Court Opinion

ID: 9700057
Source: CourtListenerOpinion
Date Created: 2023-08-25 21:08:27.677687+00
Date Added: 2024-06-11T18:21:03.685254
License: Public Domain

ROVER, Chief Judge.
Petitioner, a resident of the District of Columbia, was convicted in Virginia of driving while under the influence of intoxicating liquor and his license was revoked. The order of revocation was certified by the Virginia authorities to the Department of Motor Vehicles of the District of Columbia. The Director, exercising the discretion allowed under the “point system” regulation in cases of certification,1 assessed twelve points for the Virginia conviction. This, together with a prior'minor infraction occurring in the District, gave petitioner a total of fourteen points and permitted revocation of his operator’s permit in the District. Upon notification of revocation petitioner requested a hearing; and upon af-firmance there he then asked for a review of his case by the Director. The Director approved the revocation, and a petition for review was filed in this court.
Petitioner contends that the hearing held was improper because the hearing officer refused to consider the facts surrounding, the Virginia conviction, and because of certain alleged procedural irregularities which occurred during the hearing; also, that the Director exceeded his discretion in allowing points to be assessed for the conviction outside the District.
The transcript of the hearing ia void of any of the irregularities claimed by counsel for petitioner. If what counsel' claimed in his oral argument actually did transpire we are unable to see how the transcript would fail to reflect it; absent any such indication we do not consider the argument. As to the refusal of the hearing officer to consider the facts surrounding the Virginia conviction, we have previously said that the purpose of the hearing is not to retry the violation, but to ascertain if there are extenuating circumstances which would justify the retention of the permit in spite of the motorist’s record.2 Petitioner was allowed to state these circumstances and to explain how he happened to be in Virginia, having been called away from home by distressing family problems, and his distraught state of mind at the time. All of this was properly before the hearing examiner. What counsel for petitioner wished the examiner to review, however, was the essential validity of the Virginia judgment itself, and the circumstances under which it was rendered. This the examiner rightly refused to do.
*876Lastly, we do not think the Director exceeded his discretion in assessing points for the conviction outside of the District. Had the incident occurred within this jurisdiction it would have meant mandatory revocation of petitioner’s permit without the exercise of any discretion, without a hearing,3 and without reference to the point system.4 That the point system was resorted to at all here seems to be based on the fact that the mandatory penalty for certification from another jurisdiction in this type of violation is suspension of the operator’s permit only. Code 1951, § 40-453 (b) (Supp. VII). Since the point system may be used so long as the mandatory penalty is less than revocation, it is the proper method of proceeding to revoke permits on convictions certified to the District. It is no abuse of discretion to accomplish under the point system, in cases of certified convictions, what is mandatory in case of a conviction in the District. The result is in accord with the prevalent views of highway safety in other jurisdictions today.5
Affirmed.

. Traffic and Motor Vehicle Regulations of the District of Columbia, Part V, § 3.

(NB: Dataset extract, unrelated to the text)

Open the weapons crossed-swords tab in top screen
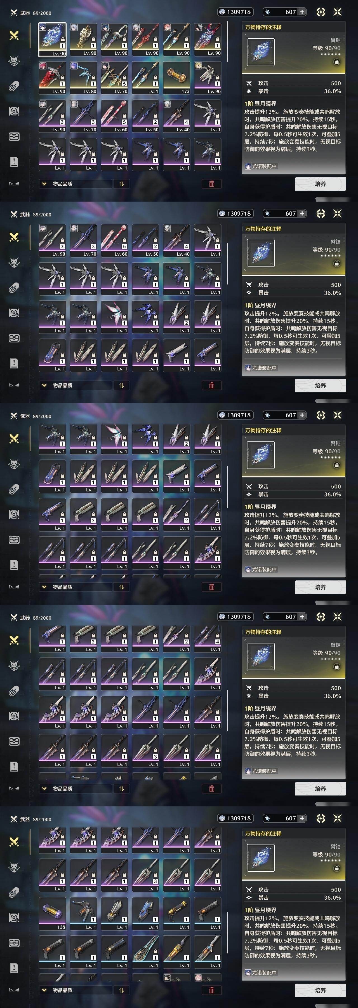Image resolution: width=358 pixels, height=1008 pixels. tap(14, 36)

. Tillman v. Director of Vehicles and Traffic of Dist. of Columbia, D.C.Mun.App., 144 A.2d 922; Ritch v. Director of Vehicles and Traffic of Dist. of Columbia, D.C.Mun.App., 124 A.2d 301.

. Code 1951, §§ 40-302 (a) and 40-609 (d), (e) (Supp. VII)..

. Traffic and Motor Vehicle Regulations, supra, § 6.

.See, e. g., Tichenor v. Magee, 4 N.J. Super. 467, 67 A.2d 895; Howard v. Fletcher, 278 App.Div. 799, 104 N.Y.S.2d 176; Lamb v. Butler, 198 Va. 509, 95 S.E.2d 239.